Todos conhecem o doutor Spock, personagem da série Jornada nas Estrelas. Ele é um ser meio alienígena e meio humano, com dificuldade para harmonizar o seu eu vulcaniano, lógico, com o seu eu emocional, humano. Algo não muito diverso ocorre com as pessoas portadoras de síndrome de Asperger, uma curiosa e complexa insuficiência neurológica identificada pela primeira vez pelo pediatra vienense Hans Asperger, em 1944(1). Ele descreveu casos do que chamou de “psicopatia autística”: crianças que não se relacionavam com as outras e que tinham poucos e obsessivos interesses, sendo capazes de dircursar exaustivamente sobre eles, freqüentemente sem domínio adequado, como se fossem “pequenos professores”.
Embora não haja acordo quanto às estimativas, a síndrome de Asperger ou SA é relativamente incomum. Segundo algumas estatísticas ela ocorre em cerca de 0,3% das pessoas, sendo quatro vezes mais freqüente no sexo masculino (o autismo comum ocorre em cerca de 0,7% das pessoas). Ela só se tornou conhecida fora dos países de língua alemã quando foi denominada “síndrome de Asperger” em 1981 por Lorna Wing, tendo sido oficializada com a publicação da CID-10 e do DSM-IV em 1994.
Hoje geralmente se admite que a SA seja uma interessante forma limítrofe de autismo, uma condição neurológica que parece indistinguível do que tem sido chamado de autismo de alta funcionalidade. Ela se diferencia do autismo típico, de baixa funcionalidade, porque no último o desenvolvimento da linguagem e da inteligência se encontram profundamente comprometidos. Já a linguagem da pessoa com SA permanece suficientemente preservada, sendo a inteligência normal ou acima do normal.

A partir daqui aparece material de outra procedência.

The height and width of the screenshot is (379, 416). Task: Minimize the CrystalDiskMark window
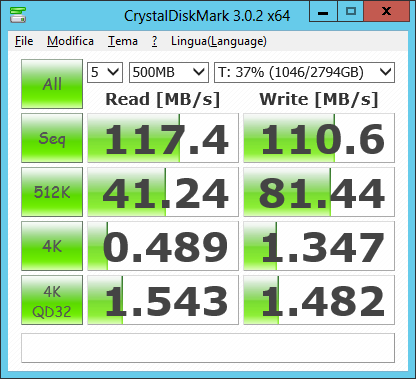click(x=323, y=12)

No que se segue serão descritos os sinais e sintomas usuais da SA, que eu sugiro que sejam agrupados em duas classes principais: a do déficit na interação social e a dos interesses obsessivos e restritos. A primeira diz respeito às relações da pessoa com AS com o mundo externo. A segunda diz respeito às relações da pessoa com AS consigo mesma, ou seja, à vida interior que ela cria como compensação para a falta de um contato efetivo com o mundo social.
I
Consideremos, primeiro, o déficit na interação social. Ele se constitui basicamente na falta de habilidades sociais, evidenciada no pouco contato ocular, na incapacidade de iniciar conversas, no discurso egocêntrico. Embora em geral a pessoa deseje estabelecer contatos e vínculos afetivos com os demais, ela não sabe como interagir socialmente. Faltam-lhe condições para “conectar-se” emocionalmente com os outros.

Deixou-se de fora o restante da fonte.